Likely, the tide will EVENTUALLY turn so that it is a less prestigious profession... but that's going to take a long time. As referenced by WS, most 18-20 year-olds can't really wrap their minds around: the current average debt load of a medical school graduate, the fact that interest continues to accrue while working in residency/fellowship, the public's diminishing respect for the sacrifices of medical training, and the uncertainty of reimbursement holding at a level that allows one to pay back the debt load AND maintain a standard of living which is halfway reasonable considering the years of pain required to become a fully-trained physician.

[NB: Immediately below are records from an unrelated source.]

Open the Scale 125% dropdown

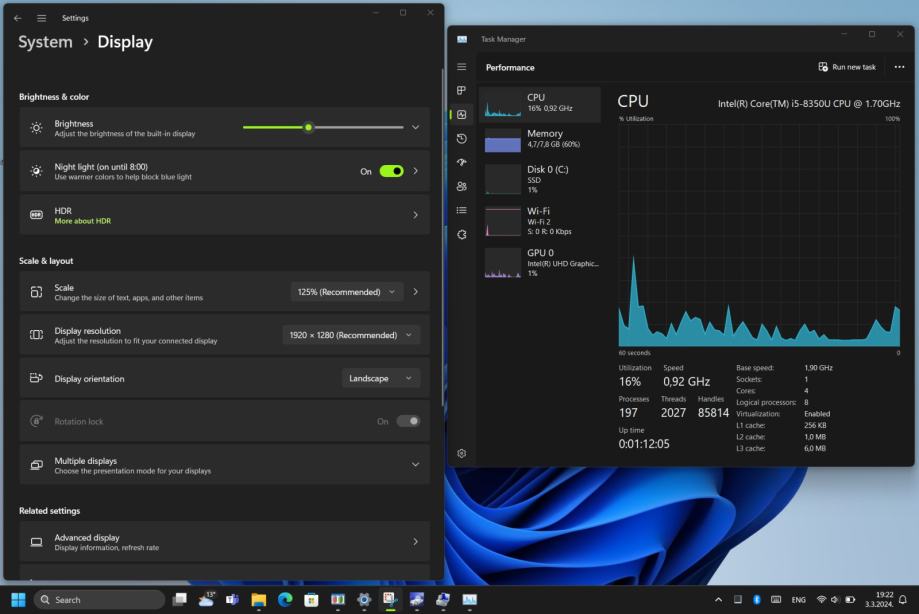pos(347,292)
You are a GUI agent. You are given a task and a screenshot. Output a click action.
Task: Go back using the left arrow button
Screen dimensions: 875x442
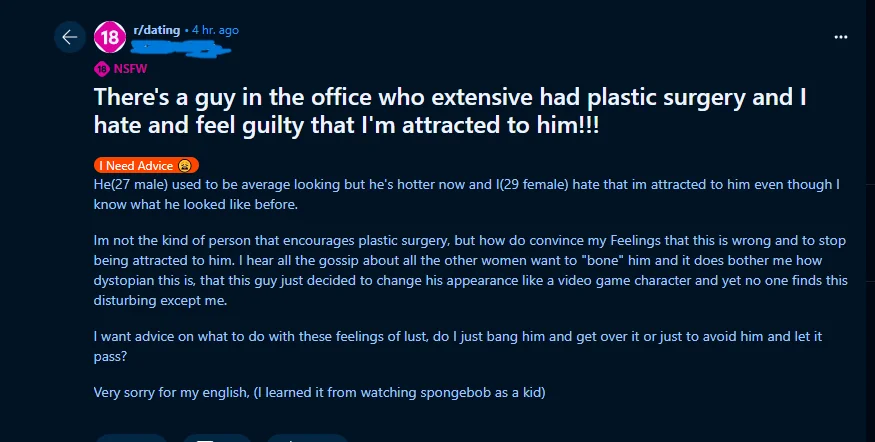70,37
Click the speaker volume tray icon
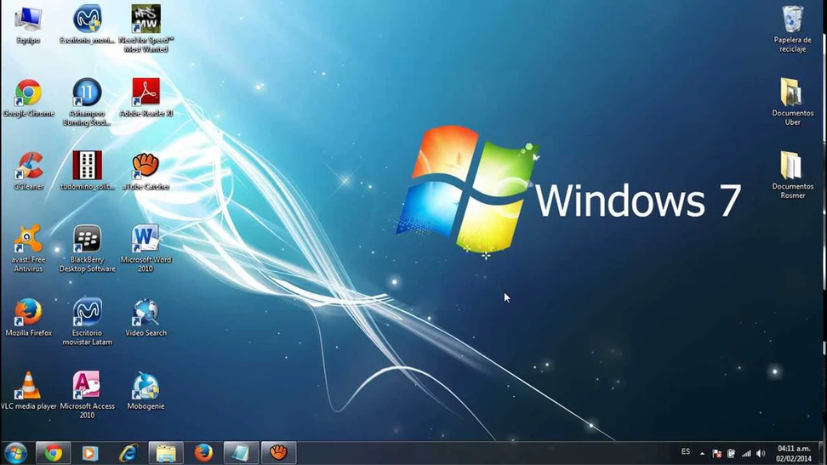 pos(761,453)
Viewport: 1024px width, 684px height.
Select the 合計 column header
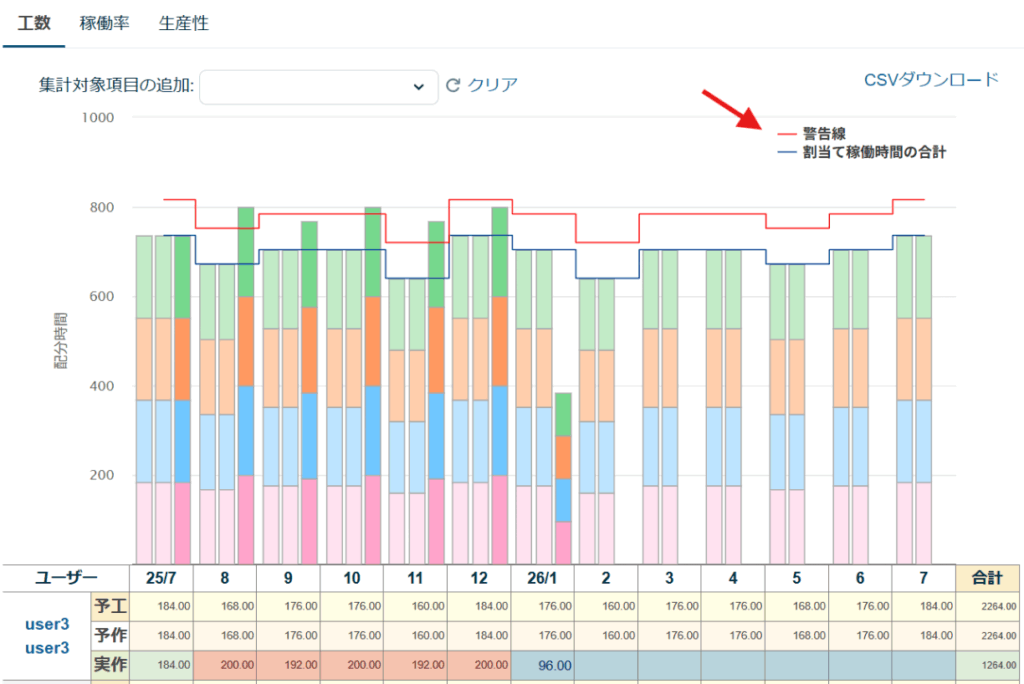[x=988, y=578]
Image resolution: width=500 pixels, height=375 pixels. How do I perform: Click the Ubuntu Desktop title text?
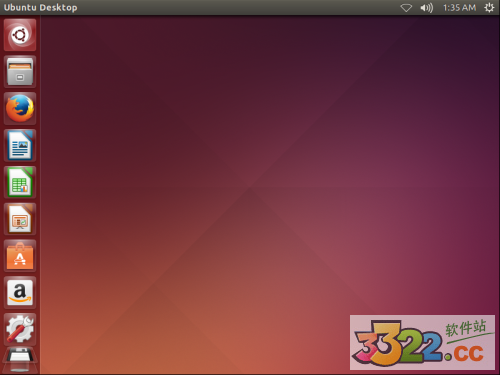click(x=40, y=8)

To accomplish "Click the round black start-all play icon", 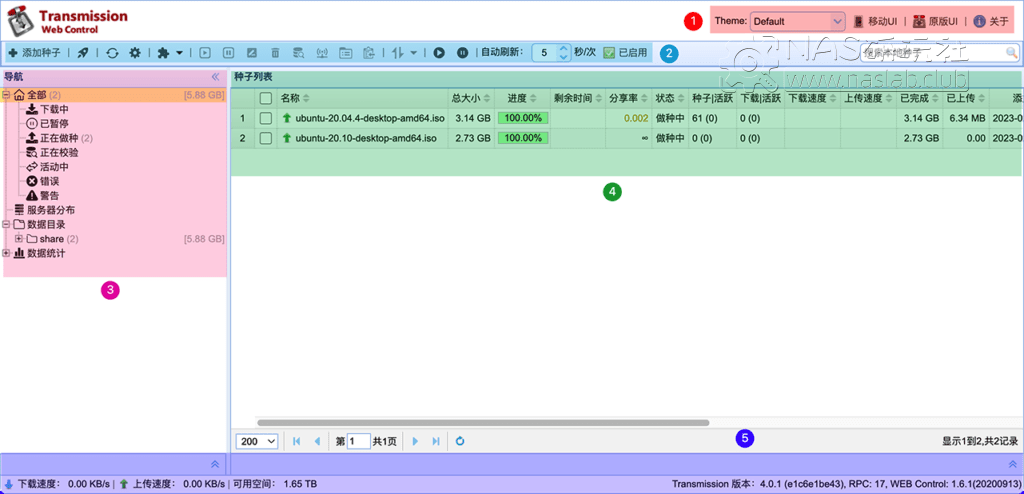I will tap(438, 52).
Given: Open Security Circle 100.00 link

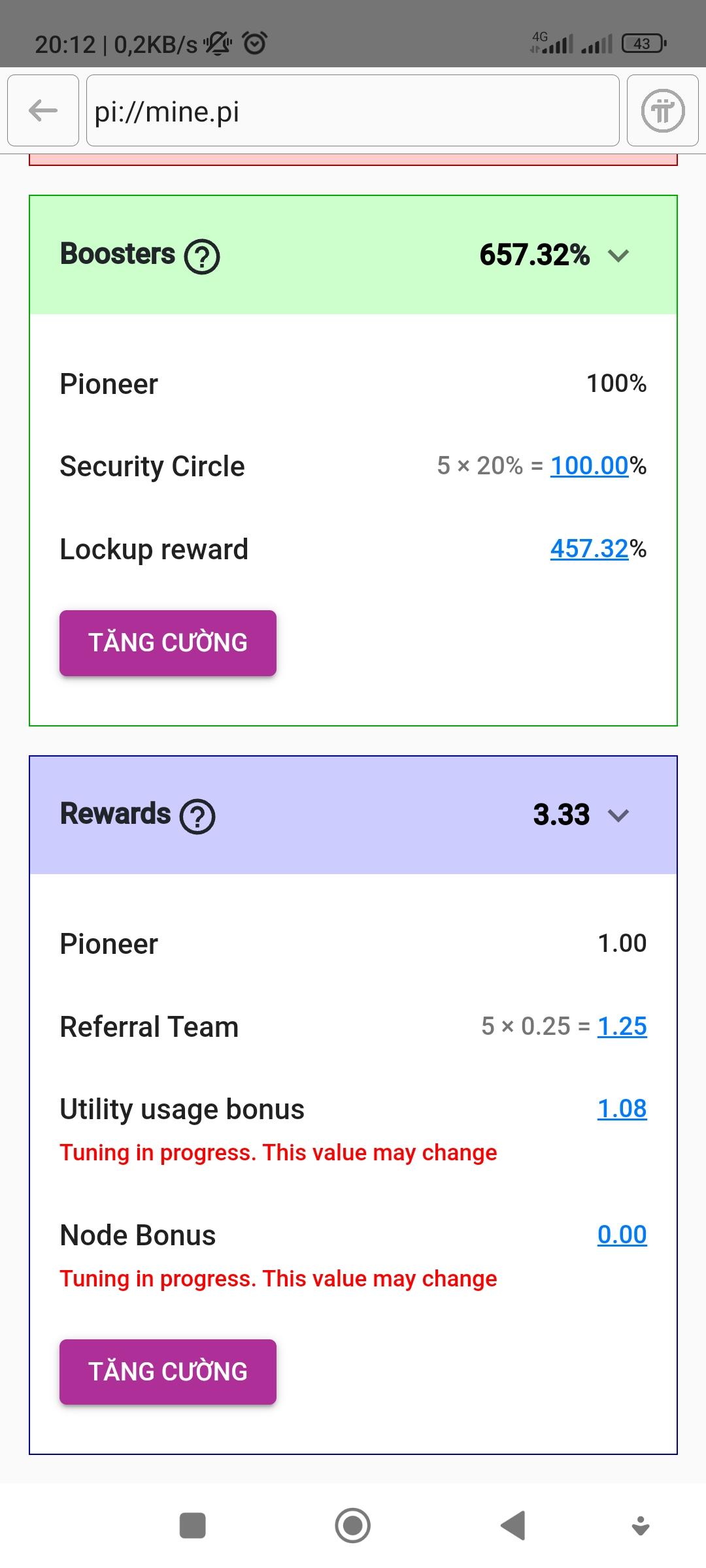Looking at the screenshot, I should coord(589,466).
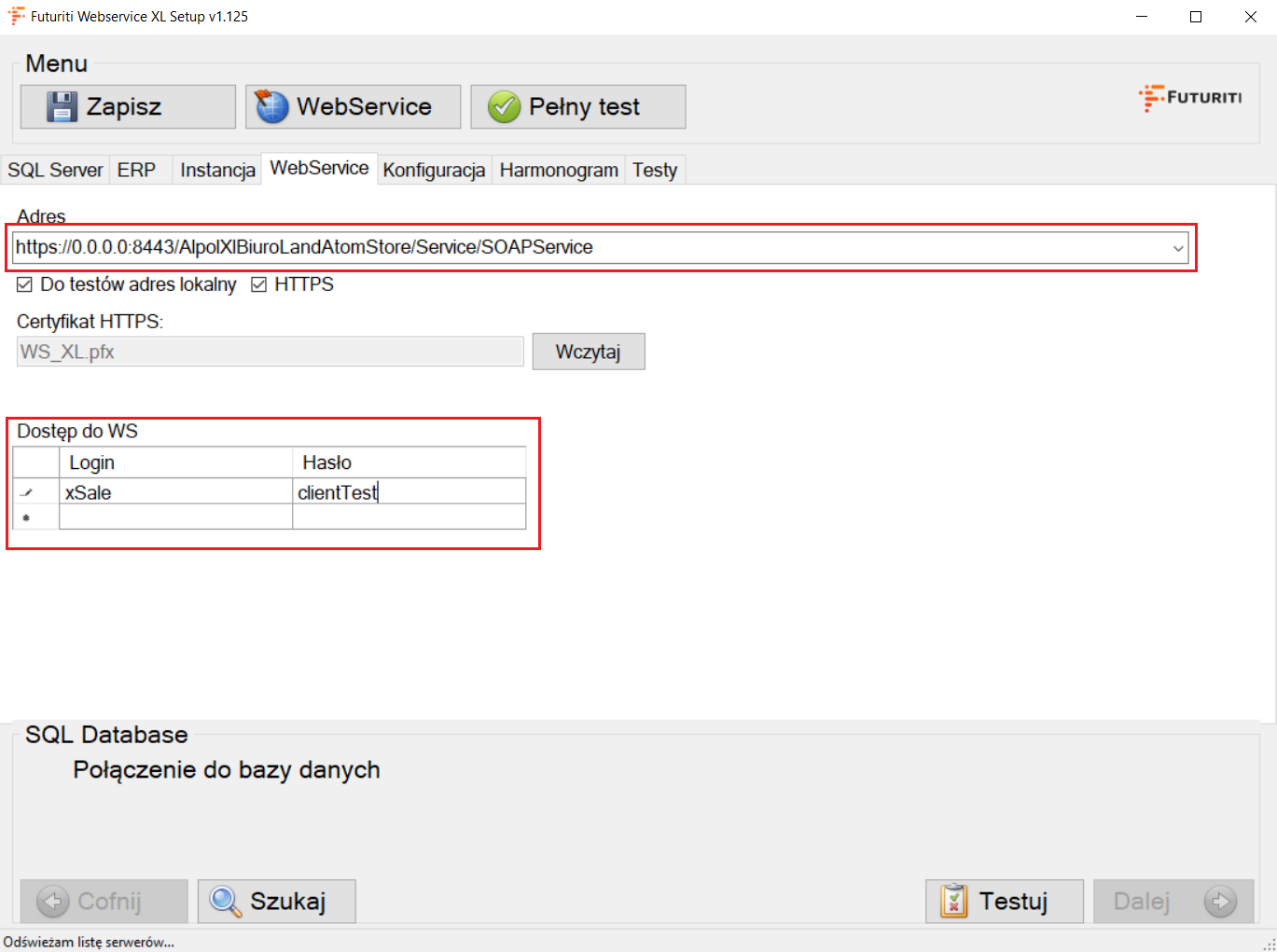1277x952 pixels.
Task: Click the Login cell containing xSale
Action: (175, 492)
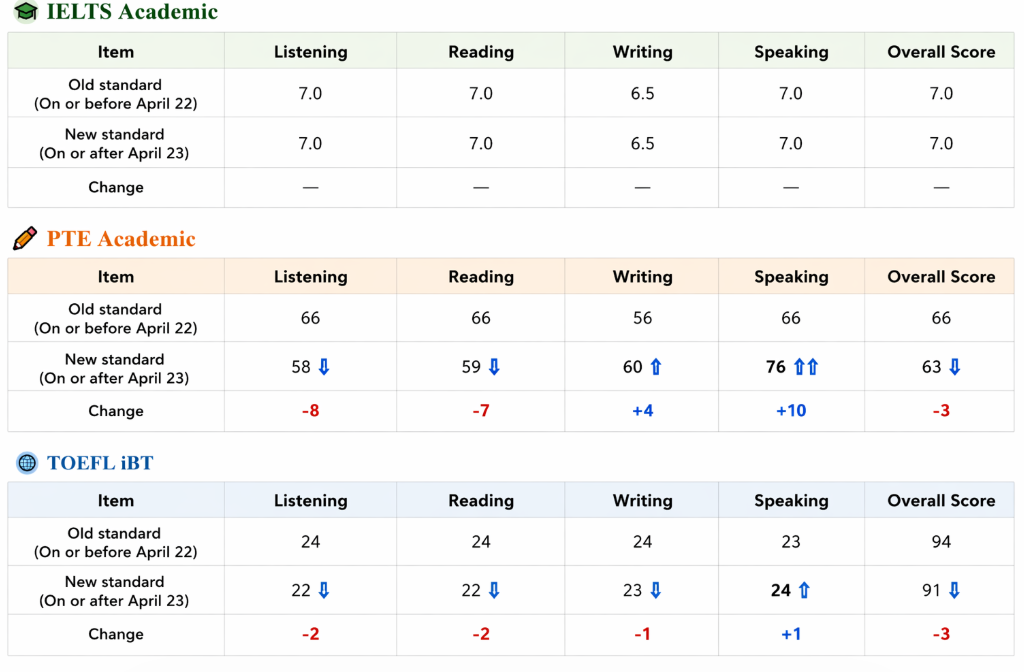The height and width of the screenshot is (672, 1024).
Task: Click the down arrow next to TOEFL Writing 23
Action: [655, 591]
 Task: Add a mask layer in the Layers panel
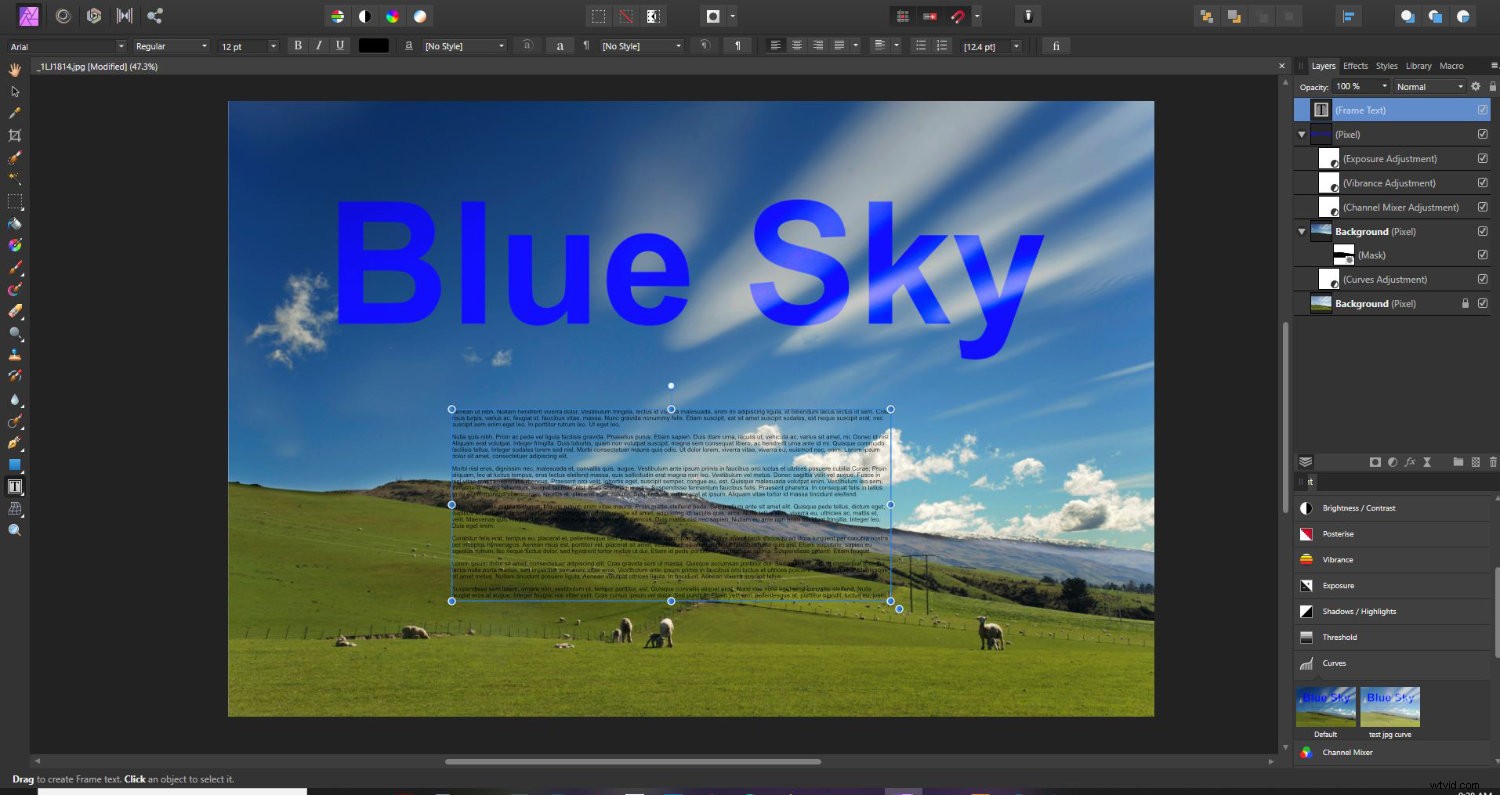click(1375, 462)
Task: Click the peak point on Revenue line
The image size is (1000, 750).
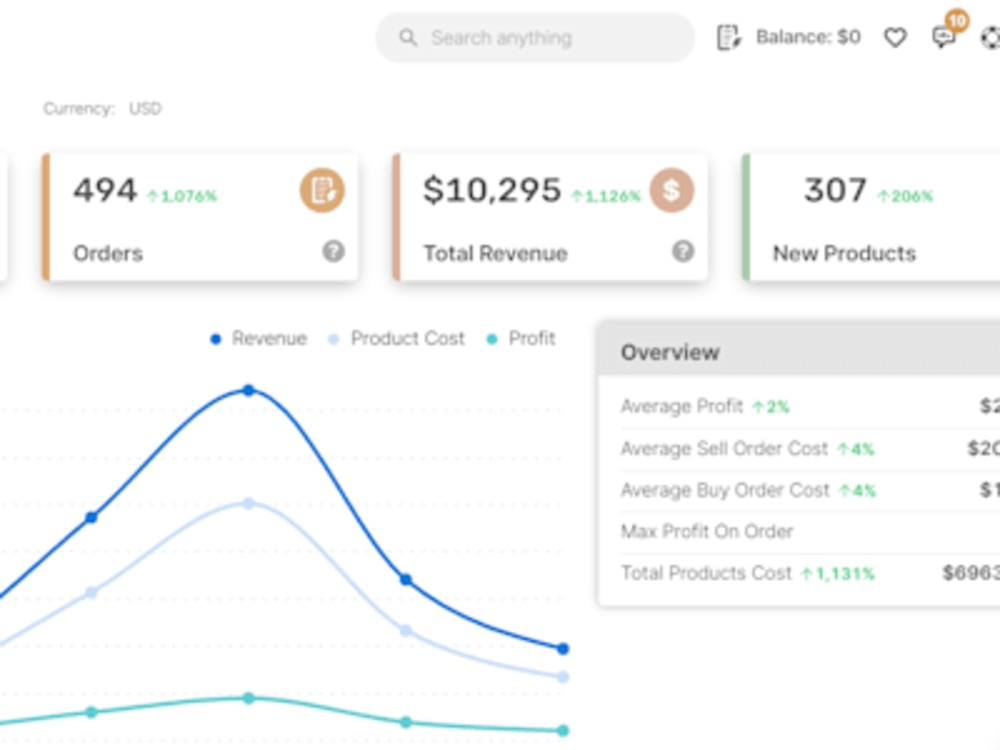Action: pos(249,390)
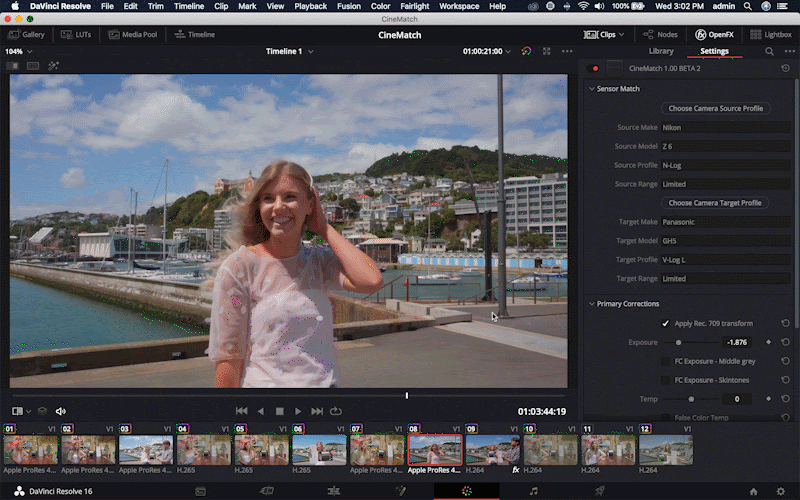Skip to the last frame button
This screenshot has height=500, width=800.
pyautogui.click(x=317, y=411)

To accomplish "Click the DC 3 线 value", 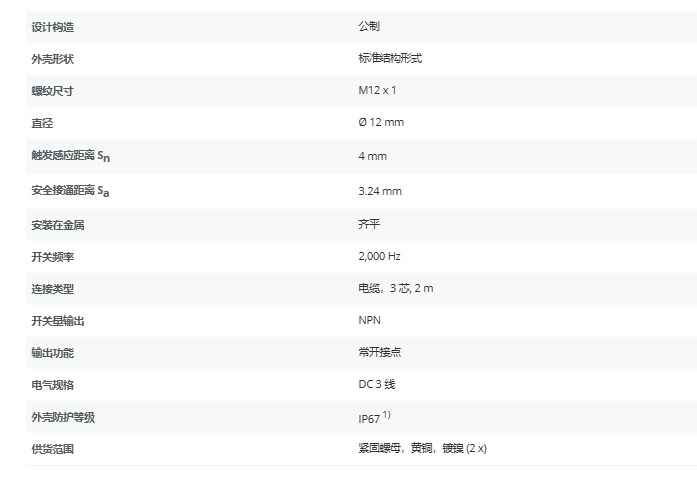I will [x=377, y=385].
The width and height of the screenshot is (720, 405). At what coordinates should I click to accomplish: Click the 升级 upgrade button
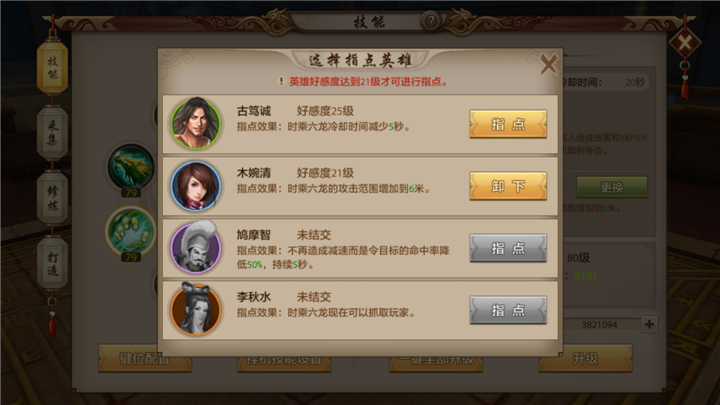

If the worst of the speculations become reality, for awhile there will still be those of us who would be "trapped" in the profession. While medical school enrollment might eventually begin to trend down, it will take awhile for the reality of the situation to catch up with the aspirations of the hopeful pre-meds.
 
Likely, the tide will EVENTUALLY turn so that it is a less prestigious profession... but that's going to take a long time. As referenced by WS, most 18-20 year-olds can't really wrap their minds around: the current average debt load of a medical school graduate, the fact that interest continues to accrue while working in residency/fellowship, the public's diminishing respect for the sacrifices of medical training, and the uncertainty of reimbursement holding at a level that allows one to pay back the debt load AND maintain a standard of living which is halfway reasonable considering the years of pain required to become a fully-trained physician.

If the worst of the speculations become reality, for awhile there will still be those of us who would be "trapped" in the profession. While medical school enrollment might eventually begin to trend down, it will take awhile for the reality of the situation to catch up with the aspirations of the hopeful pre-meds.

In all honesty, I find that hard to believe. Given that we are in the US, this scenario is very unrealistic in my humble opinion. Maybe if we lived in South America, or Africa or the Middle east, sure. But even Canada with its socialized medicine pays doctors more than most other professionals, and the same is with most of Europe. Heck, my dad was a physician in a "third world country" and docs there overall were paid more than the average population. So the idea that medicine somehow will become like janitorial work or something seems unlikely. In the rare event that that were to happen, you'd have less people going into medicine. I think there already is a trend of those who can leave medicine of doing so which is likely only going to become exacerbated with any cuts in reimbursement. Sure, it may hit those who are 5-10 years in their career and cant do much about it, but these days for anything other than 200k + medicine is not worthwhile given how many jobs make 6 figures plus these days.
 
Just as the government has destroyed many former industies, my feeling is that healthcare is soon to follow.

Remember the US once was the leader in technology, science and industry. You cannot say that anymore.

Why would the government mess with the world's most advance healthcare?

You have some of the best and brightest making big investments and sacrifice with the eventual monetary payoff. Perhaps by the 3rd year of practice they can see a positive income.

But now the best and brightest i see moving into the investment banking/ financial field. And being discouraged by the hard work and limited payoff of medicine.